[TASK MATERIAL Boundary: Start]
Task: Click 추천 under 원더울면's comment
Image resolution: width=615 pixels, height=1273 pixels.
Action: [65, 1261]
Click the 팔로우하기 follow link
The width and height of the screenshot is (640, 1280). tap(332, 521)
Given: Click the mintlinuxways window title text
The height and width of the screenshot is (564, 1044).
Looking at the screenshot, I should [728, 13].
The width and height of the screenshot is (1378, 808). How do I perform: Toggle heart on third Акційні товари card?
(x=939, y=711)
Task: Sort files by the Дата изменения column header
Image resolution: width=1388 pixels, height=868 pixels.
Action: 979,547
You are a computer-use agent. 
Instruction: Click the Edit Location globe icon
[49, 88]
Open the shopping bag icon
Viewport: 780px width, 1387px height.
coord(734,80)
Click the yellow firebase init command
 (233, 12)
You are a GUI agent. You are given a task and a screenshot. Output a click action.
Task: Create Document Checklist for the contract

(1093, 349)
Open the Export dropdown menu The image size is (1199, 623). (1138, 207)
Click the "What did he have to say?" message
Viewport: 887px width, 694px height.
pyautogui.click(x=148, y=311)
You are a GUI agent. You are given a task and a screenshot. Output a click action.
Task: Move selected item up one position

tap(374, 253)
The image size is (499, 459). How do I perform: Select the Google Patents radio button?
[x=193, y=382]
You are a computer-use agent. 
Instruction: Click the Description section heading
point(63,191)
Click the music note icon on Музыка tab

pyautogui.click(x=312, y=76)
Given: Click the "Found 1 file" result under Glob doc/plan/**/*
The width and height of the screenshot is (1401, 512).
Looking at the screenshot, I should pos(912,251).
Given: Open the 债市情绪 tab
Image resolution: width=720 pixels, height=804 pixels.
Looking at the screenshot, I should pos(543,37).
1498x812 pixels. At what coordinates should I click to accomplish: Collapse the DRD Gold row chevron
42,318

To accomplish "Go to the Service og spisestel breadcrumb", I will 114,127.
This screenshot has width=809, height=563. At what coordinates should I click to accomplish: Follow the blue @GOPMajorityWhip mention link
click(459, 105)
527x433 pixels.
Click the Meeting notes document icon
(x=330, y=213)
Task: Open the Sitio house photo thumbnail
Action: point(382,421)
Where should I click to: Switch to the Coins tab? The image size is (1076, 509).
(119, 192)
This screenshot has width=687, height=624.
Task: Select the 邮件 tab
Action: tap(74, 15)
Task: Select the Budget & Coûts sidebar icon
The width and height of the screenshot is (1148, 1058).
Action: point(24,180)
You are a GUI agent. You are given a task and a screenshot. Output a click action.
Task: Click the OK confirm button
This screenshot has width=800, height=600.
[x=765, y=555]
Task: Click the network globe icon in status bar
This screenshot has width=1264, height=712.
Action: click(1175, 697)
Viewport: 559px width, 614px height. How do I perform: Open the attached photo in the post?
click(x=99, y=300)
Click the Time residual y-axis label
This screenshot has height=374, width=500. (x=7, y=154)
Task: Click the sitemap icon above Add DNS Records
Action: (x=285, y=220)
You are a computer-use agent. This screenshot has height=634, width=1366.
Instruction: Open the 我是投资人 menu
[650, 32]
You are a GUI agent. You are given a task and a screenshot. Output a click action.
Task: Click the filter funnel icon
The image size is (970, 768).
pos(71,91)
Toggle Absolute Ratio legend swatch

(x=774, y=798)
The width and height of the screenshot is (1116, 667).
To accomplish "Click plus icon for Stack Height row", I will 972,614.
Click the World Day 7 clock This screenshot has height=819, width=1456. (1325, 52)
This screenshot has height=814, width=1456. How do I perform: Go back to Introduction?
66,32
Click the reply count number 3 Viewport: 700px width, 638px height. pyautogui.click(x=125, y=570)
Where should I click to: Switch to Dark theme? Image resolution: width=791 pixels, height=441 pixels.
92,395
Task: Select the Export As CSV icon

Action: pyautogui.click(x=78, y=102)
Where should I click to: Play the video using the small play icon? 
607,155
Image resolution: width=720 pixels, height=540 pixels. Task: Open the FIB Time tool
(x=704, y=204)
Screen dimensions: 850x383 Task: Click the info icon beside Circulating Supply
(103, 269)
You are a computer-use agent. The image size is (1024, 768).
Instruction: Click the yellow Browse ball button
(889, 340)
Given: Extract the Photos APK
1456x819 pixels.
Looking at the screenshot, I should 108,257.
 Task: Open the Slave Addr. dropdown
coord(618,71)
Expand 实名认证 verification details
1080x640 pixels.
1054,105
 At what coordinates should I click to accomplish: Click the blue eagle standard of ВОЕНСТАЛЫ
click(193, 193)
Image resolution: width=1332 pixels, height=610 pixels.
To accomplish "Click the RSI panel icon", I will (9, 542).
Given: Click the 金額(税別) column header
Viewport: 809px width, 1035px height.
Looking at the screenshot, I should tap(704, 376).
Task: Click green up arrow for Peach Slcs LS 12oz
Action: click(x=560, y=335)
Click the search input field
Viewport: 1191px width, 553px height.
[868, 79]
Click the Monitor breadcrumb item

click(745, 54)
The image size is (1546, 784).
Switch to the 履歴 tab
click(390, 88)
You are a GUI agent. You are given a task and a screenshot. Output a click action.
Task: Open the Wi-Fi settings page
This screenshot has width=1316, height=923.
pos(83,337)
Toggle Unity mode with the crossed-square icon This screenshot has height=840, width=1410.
[TASK MATERIAL Boundary: End]
Gather every line from the listing above in which the word "column" appears.

*EXPECTED ANSWER*
Task: Sort files by the Дата изменения column header
Given: Click the 金額(税別) column header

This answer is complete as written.